I have just been brought in on a project where we have several huge text files (each close to a gigabyte) of data that we want to put into tables and analyse. Each text file consists of data from a single year, and each data point is from one of three categories, and the end result we want is one list for each of the categories, containing observations from each year as columns.
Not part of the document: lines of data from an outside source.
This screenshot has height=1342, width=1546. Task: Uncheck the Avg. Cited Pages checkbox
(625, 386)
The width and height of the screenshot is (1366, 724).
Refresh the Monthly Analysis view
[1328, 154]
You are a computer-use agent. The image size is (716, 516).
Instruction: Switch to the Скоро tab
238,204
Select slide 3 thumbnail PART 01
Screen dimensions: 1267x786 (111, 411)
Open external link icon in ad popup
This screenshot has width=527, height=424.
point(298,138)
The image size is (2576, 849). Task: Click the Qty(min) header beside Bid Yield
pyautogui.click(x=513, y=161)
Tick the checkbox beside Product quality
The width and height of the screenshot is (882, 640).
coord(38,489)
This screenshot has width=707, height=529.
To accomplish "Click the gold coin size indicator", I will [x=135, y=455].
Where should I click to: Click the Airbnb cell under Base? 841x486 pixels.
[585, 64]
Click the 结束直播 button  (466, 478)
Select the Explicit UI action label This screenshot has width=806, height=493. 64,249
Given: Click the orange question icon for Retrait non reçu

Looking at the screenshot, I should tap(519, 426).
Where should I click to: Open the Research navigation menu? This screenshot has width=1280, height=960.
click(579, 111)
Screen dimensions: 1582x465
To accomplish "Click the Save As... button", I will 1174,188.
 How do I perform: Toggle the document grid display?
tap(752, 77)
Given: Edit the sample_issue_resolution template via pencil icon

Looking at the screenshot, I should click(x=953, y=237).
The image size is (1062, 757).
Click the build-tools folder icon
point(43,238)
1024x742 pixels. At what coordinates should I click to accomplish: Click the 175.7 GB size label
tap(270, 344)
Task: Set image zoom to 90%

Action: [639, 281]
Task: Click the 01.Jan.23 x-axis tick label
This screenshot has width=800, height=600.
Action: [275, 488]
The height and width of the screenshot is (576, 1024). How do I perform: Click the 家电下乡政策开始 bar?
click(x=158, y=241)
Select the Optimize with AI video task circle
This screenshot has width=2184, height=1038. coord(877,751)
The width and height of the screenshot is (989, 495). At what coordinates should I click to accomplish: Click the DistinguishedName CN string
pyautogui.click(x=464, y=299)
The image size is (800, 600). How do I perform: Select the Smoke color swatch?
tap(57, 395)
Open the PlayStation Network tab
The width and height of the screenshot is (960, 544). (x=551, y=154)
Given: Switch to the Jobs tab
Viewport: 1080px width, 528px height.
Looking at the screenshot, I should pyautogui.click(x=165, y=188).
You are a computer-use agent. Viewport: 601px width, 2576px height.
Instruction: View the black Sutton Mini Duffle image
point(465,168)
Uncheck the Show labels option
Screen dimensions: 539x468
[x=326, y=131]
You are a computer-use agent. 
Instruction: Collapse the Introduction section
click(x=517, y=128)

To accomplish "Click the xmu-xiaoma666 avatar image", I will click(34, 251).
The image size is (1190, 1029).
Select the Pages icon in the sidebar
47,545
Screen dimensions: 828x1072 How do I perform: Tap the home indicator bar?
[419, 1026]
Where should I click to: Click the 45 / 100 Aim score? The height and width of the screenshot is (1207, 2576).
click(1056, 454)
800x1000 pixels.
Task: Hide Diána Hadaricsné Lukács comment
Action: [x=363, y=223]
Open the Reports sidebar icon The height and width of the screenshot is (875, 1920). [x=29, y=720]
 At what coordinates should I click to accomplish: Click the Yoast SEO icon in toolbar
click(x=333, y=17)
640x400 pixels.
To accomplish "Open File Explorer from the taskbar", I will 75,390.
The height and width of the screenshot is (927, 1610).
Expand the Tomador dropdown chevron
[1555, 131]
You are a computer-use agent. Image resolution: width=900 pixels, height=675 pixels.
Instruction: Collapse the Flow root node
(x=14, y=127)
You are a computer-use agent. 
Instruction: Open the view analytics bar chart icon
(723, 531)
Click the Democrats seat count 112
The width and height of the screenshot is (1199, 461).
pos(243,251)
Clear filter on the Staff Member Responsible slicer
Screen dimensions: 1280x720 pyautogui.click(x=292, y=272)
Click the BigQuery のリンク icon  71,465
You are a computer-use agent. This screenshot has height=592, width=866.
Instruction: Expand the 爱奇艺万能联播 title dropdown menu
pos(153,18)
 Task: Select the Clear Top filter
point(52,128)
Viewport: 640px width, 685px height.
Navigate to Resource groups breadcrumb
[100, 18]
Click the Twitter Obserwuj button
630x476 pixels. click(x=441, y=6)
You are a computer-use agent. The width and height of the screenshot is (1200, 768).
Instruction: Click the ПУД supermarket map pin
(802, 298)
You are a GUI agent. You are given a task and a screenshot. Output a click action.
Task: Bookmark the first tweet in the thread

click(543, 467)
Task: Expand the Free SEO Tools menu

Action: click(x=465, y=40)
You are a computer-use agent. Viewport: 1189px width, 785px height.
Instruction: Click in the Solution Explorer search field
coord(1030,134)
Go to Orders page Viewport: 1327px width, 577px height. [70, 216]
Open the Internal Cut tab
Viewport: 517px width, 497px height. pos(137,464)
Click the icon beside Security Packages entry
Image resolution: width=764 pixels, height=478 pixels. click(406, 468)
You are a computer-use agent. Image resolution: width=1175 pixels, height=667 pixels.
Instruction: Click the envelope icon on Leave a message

The way it is done now is to read each of the files into a list, then split those lists according to the categories and make three new lists for each year, then rbind
all lists of a given category from different years into the final lists. See below for the R
file I was presented (anonymised):
Year1 <- read.table(YearOneFilePath)
table(Year1$category)
Year1A <- Year1[Year1$category == "A",]
Year1B <- Year1[Year1$category == "B",]
Year1C <- Year1[Year1$category == "C",]
rm(Year1)
Year2 <- read.table(YeartwoFilePath)
table(Year2$category)
Year2A <- Year2[Year2$category == "A",]
Year2B <- Year2[Year2$category == "B",]
Year2C <- Year2[Year2$category == "C",]
rm(Year2)
Year3 <- read.table(YearThreeFilePath)
table(Year3$category)
Year3A <- Year3[Year3$category == "A",]
Year3B <- Year3[Year3$category == "B",]
Year3C <- Year3[Year3$category == "C",]
rm(Year3)
A <- rbind(Year1A, Year2A, Year3A)
B <- rbind(Year1B, Year2B, Year3B)
C <- rbind(Year1C, Year2C, Year3C)
rm(Year1A)
rm(Year2A)
rm(Year3A)
rm(Year1B)
rm(Year2B)
rm(Year3B)
rm(Year1C)
rm(Year2C)
rm(Year3C)
This seems to me like it reads all the data form the files, and copies it twice while moving it around, which with large amounts of data like this takes a long time and a lot of memory. Obviously I can get around the YearXY
lists by putting YearX[YearX$Category == "Y",]
directly into the rbind
function, but that still means that I at some point in the execution have two full copies of everything. Is there a way to make the final A
, B
and C
lists from the files on only one readthrough of each file and without copying all the data an additional time?